The Jews themselves recognized the close tie between David and the Messiah, so much so that they assumed the Messiah’s kingdom would be identical to David’s kingdom. However, in this they failed to appreciate the most important element of the relationship between that two that the Holy Spirit provided in scripture: the Messiah would be better than David—in every way. Jesus Himself pointed to a psalm of David to make this point to the Jewish leadership, “He said to them, ‘How can they say that the Christ is the Son of David? Now David himself said in the Book of Psalms: “The LORD said to my Lord, ‘Sit at My right hand, Till I make Your enemies Your footstool’”’ Therefore David calls Him “Lord”; how is He then his Son?’” (Luke 20:41-44). Therefore, while the life of the Messiah would have many parallels to David, both the highs and lows in David’s life were a mere shadow of what we find in Jesus.
Therefore, when David reflects on how God cares for those in trouble and preserves them alive, he referred to a deliverance that kept him from death, but in Jesus these are heightened to refer to victory over death (Psa. 41:1-3). David indeed had sinned and felt it in times when his enemies gathered against Him, but Jesus never sinned; nevertheless, He still had enemies who hated Him, wanted to hurt Him, and wished to end all memory of Him (Psa. 41:4-8). However, it is in verse nine where Jesus pulls the parallels together to highlight a place where David’s situation so mirrored His own: “Even my own familiar friend in whom I trusted, Who ate my bread, Has lifted up his heel against me” (Psa. 41:9). During the rebellion led by Absalom, David’s trusted advisor, Athithophel left David to give advice to his rebellious son (2 Sam. 15:12, 31). He knew what it was to be betrayed by a close associate, and in this Jesus found a parallel practically identical to His own situation.

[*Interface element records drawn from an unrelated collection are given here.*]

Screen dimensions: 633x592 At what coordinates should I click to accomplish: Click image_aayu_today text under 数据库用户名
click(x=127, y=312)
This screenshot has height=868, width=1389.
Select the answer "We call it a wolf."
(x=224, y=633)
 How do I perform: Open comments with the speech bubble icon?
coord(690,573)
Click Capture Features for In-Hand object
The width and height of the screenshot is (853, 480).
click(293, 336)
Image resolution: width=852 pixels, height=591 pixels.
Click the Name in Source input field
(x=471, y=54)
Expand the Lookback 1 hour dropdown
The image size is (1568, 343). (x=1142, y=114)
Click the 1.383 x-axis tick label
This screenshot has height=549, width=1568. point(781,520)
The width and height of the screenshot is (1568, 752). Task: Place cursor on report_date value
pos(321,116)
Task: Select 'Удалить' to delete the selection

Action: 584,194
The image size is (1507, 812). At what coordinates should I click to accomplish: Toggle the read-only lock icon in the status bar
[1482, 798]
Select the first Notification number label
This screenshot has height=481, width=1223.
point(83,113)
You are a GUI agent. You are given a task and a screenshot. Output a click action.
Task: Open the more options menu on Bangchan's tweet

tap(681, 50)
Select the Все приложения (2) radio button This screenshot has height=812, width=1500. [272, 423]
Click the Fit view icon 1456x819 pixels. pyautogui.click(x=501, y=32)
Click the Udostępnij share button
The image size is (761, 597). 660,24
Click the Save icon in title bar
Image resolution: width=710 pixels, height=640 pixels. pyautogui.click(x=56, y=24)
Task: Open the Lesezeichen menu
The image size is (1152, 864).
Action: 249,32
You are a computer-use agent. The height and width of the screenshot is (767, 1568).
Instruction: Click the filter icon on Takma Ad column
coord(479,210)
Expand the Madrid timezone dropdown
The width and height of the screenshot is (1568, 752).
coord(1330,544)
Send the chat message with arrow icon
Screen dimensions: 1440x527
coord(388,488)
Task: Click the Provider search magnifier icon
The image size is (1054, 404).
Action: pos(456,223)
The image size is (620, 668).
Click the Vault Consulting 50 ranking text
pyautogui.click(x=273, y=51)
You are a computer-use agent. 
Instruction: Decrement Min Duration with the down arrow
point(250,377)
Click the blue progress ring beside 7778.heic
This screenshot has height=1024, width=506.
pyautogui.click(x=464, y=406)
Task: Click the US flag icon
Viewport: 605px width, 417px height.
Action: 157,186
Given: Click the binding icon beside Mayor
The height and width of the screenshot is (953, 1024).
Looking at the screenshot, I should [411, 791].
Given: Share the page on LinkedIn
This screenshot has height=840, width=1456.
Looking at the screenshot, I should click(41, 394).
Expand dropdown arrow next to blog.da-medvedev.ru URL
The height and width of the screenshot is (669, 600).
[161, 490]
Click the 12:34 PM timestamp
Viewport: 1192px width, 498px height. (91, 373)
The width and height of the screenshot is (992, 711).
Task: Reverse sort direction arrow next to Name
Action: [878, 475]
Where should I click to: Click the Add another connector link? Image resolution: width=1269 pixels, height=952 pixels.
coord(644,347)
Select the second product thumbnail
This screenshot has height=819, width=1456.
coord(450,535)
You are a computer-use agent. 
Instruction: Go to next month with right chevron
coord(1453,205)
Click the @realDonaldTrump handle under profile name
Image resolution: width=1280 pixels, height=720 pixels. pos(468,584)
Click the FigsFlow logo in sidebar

Therefore, having drawn our attention to this psalm and having established Himself as greater than David, the fulfillment of the rest of the psalm promised greater things too. Jesus was indeed raised up, but in a very different manner than David (Psa. 41:10), and His enemy did not end up triumphing over Him (Psa. 41:11; Heb. 2:14-15). Instead, not only was it possible for Him to face God with integrity, but through His integrity He was able to be face to face with God once more (Psa. 41:12). This victory of the Messiah is thus the victory of the LORD, and the plan that made it possible is a reason to give Him thanks forever (Psa. 41:13).